But those flaws get a bit too tedious, particularly in the second act. The movie devotes a lot of time to Robin Williams's ad-libbing, and it just doesn't work here, at least not the way it's edited together. Leslie never feels like a complete character, and given the entire movie is a coming-of-age story built around him, that's a major issue. It doesn't help matter that some of Williams's jokes aged poorly. I don't think anything is aggressively awful, but it's certainly a reminder that even the best comedians in the '90s didn't always adhere to the "punching up" rule.

I should also note there's a caveat to my earlier compliment about how good the movie looks. During the big fight at the end, the editing gets... weird. They start incorporating bizarre sequences playing with the frame rate. I'm assuming they were trying to make everything feel frightening and erratic; instead, it feels like it's made for TV. It's an unfortunate misstep, given how good the visuals are in the rest of the movie.
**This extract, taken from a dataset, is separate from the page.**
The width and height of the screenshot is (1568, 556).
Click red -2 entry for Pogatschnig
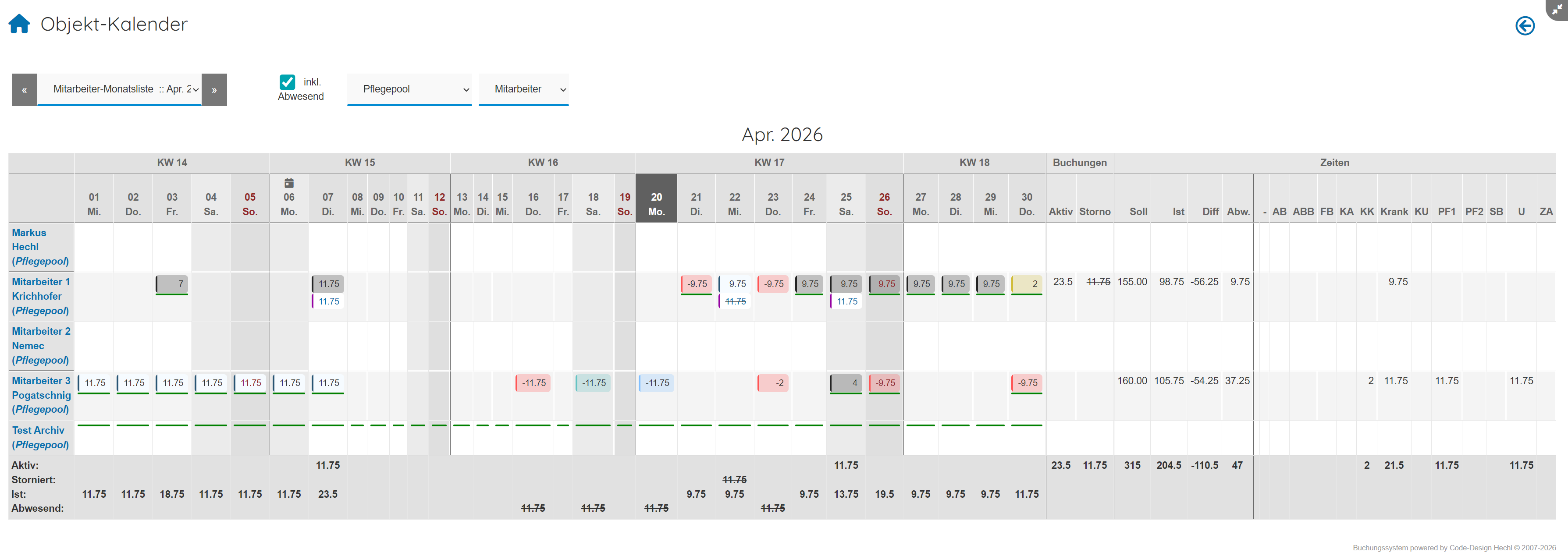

I'll wrap things up by highlighting an element I liked unconditionally: the soundtrack. While Toys doesn't quite cross over into "musical" territory, it comes surprisingly close, featuring a handful of diegetic songs and several more that come close. And... okay, music is always subjective, and I know I'm about as far from impartial as is humanly possible, but...

Look. I grew up in the '90s, so if you feature songs by Tori Amos and Enya predominantly in your movie, I'm going to be happy. Also, the movie opens and closes with an original Christmas song that incorporates both the literal and musical themes of the movie, and I just love it. I can't swear it's not just nostalgia talking (again, I saw this movie in the theaters, and music is one of those things that just sticks with you), but I'd be far happier hearing "The Closing of the Year" over the radio every December than damn near any holiday song that's actually taken off in the past three decades.

This is absolutely an odd movie, and I think its detractors are right to conclude it doesn't work as a whole. It's trying to be two movies at once: a timeless fairytale about the struggle between innocence and violence, and a comedic vehicle for Robin Williams to play yet another man who never grew up. Those two endeavors never come together, and the one that actually holds up (the fairytale) is held back by a barrage of diversions.

But for all its faults, the fairytale underneath this really does work. It commits to the strange premise, mixing fantasy and reality into a fascinating blend. This isn't a great movie, but it comes closer than it gets credit for. I enjoyed the movie overall - I just wish it was a little better, so I could justify a recommendation.